Masculine and feminine expressions exist within each individual of every binary, and non-binary. Yet, we have lived for thousands of years in a patriarchal world where ‘man’ became culturally coded as superior; with the mind and intellect. ‘Woman’ then was (and still is), inferior and confined to the domestic sphere and nature; with the body, the wild, the unpredictable.
We have come to value masculine expressions over feminine expressions, even within our own bodies. And so as young women, as soon as we enter the working world, already coded as predominantly male, we feel we must prove our masculine to succeed. We have to take off our sealskin and leave her on the rocks, as we suit-up and head for the city.
Yet the paradigm is beginning to shift. If you are reading this, I know you can feel it. The time has come for us to go back to the rocks and rescue our sealskins because sewn into them is our feminine essence. This takes courage. It takes discipline. And it takes devotion. But Celtic Sister, it is so worth it. To plumpen, to ripen, to shine wild once more with life.
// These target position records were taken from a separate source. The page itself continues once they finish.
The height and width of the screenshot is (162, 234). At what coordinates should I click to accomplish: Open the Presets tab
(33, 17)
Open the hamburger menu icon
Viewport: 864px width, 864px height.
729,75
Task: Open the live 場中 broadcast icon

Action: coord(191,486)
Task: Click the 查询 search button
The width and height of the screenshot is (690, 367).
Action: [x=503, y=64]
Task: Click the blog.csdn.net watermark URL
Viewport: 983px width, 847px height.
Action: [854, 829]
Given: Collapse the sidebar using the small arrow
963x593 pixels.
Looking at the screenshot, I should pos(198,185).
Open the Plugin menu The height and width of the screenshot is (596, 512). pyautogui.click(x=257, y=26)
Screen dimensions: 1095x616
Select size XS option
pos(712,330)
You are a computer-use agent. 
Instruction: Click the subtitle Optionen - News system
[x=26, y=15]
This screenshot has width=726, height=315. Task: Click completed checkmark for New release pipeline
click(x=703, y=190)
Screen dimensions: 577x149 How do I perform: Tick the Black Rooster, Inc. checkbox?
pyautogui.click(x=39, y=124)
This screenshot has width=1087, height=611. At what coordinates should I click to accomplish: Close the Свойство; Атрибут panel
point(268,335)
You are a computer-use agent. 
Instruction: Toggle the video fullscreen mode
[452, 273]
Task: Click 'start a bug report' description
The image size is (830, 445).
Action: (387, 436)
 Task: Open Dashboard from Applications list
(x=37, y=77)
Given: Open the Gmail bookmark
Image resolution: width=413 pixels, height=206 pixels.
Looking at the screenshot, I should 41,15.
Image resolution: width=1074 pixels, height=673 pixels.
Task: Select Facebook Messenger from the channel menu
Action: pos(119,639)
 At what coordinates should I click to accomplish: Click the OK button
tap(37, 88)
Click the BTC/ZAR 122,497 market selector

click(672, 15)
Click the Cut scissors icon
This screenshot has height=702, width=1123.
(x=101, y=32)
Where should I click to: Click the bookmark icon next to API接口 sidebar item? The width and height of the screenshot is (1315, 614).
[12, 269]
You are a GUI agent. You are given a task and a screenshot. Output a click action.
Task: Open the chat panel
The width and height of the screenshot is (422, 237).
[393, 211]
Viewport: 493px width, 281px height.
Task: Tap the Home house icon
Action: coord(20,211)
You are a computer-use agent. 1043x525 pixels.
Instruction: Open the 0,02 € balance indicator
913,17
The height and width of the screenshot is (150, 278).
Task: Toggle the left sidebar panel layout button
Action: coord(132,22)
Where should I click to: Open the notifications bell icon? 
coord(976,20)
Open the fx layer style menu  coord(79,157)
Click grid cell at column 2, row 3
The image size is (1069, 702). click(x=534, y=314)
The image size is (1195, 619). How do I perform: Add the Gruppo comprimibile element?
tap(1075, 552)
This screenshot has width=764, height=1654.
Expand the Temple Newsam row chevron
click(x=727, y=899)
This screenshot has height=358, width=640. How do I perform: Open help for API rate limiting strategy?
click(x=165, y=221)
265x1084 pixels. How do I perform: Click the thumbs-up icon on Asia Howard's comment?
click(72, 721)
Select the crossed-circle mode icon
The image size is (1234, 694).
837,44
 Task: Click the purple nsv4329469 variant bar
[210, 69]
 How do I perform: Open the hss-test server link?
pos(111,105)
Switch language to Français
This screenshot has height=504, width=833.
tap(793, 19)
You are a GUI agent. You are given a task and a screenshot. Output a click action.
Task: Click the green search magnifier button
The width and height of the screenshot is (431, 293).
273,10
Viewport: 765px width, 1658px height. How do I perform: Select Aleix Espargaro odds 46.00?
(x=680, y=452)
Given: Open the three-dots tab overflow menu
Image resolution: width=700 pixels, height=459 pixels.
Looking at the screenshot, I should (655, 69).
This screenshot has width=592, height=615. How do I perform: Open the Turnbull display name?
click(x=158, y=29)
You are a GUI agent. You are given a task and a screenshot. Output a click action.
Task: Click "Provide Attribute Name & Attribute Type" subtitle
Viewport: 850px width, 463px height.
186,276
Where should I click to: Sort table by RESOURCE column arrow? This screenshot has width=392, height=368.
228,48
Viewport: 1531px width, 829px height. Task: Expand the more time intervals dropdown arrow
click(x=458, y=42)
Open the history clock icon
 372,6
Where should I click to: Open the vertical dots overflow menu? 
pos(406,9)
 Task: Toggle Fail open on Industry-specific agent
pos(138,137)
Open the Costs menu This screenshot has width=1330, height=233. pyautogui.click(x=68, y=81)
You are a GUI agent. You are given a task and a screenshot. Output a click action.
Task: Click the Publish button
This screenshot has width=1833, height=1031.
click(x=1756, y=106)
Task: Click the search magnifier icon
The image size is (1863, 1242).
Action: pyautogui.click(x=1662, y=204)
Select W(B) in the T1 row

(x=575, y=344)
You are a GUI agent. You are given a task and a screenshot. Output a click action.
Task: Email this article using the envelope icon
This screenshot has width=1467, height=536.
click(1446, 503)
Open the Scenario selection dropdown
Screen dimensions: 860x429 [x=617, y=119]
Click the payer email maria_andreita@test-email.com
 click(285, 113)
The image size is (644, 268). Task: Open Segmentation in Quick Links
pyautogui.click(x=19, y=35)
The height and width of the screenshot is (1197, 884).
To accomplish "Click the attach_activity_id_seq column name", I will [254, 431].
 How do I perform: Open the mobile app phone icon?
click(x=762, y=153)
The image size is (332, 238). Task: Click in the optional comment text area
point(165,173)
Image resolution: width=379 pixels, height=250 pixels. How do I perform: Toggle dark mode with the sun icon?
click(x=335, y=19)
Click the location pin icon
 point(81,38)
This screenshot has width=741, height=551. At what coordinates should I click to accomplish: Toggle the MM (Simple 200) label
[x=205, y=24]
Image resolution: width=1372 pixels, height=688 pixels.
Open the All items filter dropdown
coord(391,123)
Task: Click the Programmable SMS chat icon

To be at home in your own skin. In the truest sense.
I share this quote from Deirdre, a gorgeous client and dear friend on her experience of the selkie:
“It really felt like we bypassed the conscious mind so that my BODY could SPEAK to me. I was amazed at the intuitive movements my body made under Jen’s guidance – past traumas coming to the surface to be acknowledged and healed… The weaving of Celtic mythology into the session was so powerful. I instantly identified with the story of the selkie woman. For me, the ‘sealskin’ represented my ‘personal power’ which I gave away – nobody ‘took’ it from me. These ancient stories have profound messages for women today.”
OVER TO YOU BELOVED…
Does the mythical selkie/An Mhaighdean Mhara call to you?
What do you feel when you hear her song?
Where is your sealskin, magical cloak, or fishtail? Are you wearing it? Does it feel close by? Or perhaps, far away?
Are you ready to come home to your own skin?